*Task requirements*:
Pictures are not part of the answer. Return the lines from the one containing "The image size" through the end of the data, both included, exactly as they appear.

Collected data:
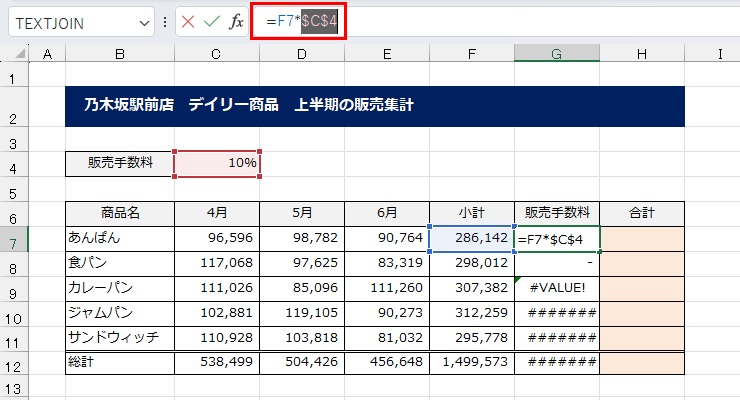Click the navy title banner cell
The width and height of the screenshot is (740, 400).
pos(374,106)
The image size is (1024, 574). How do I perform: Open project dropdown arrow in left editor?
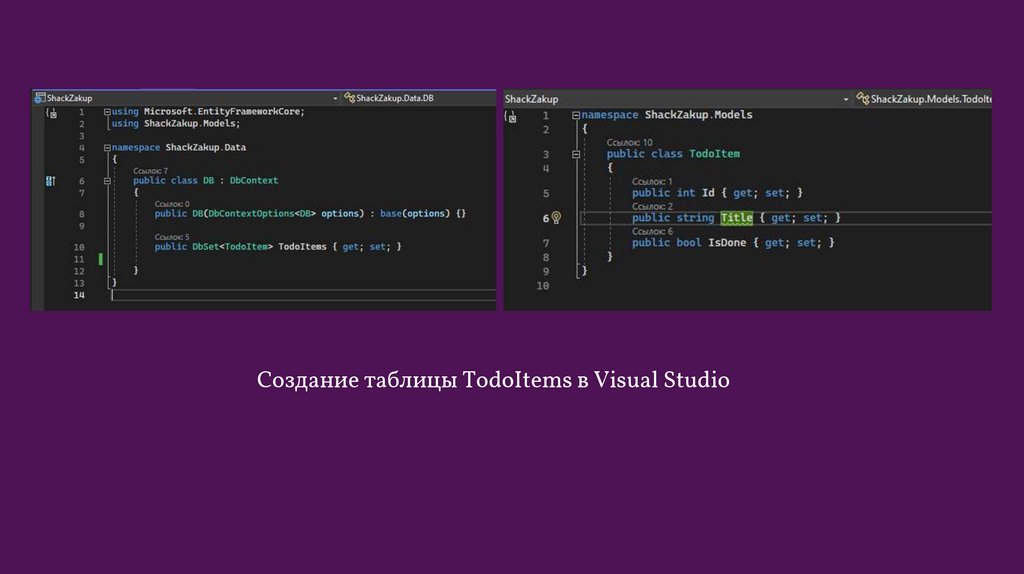coord(335,98)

*Written answer*:
The image size is (1024, 574). How do I perform: Open project dropdown arrow in left editor?
coord(335,98)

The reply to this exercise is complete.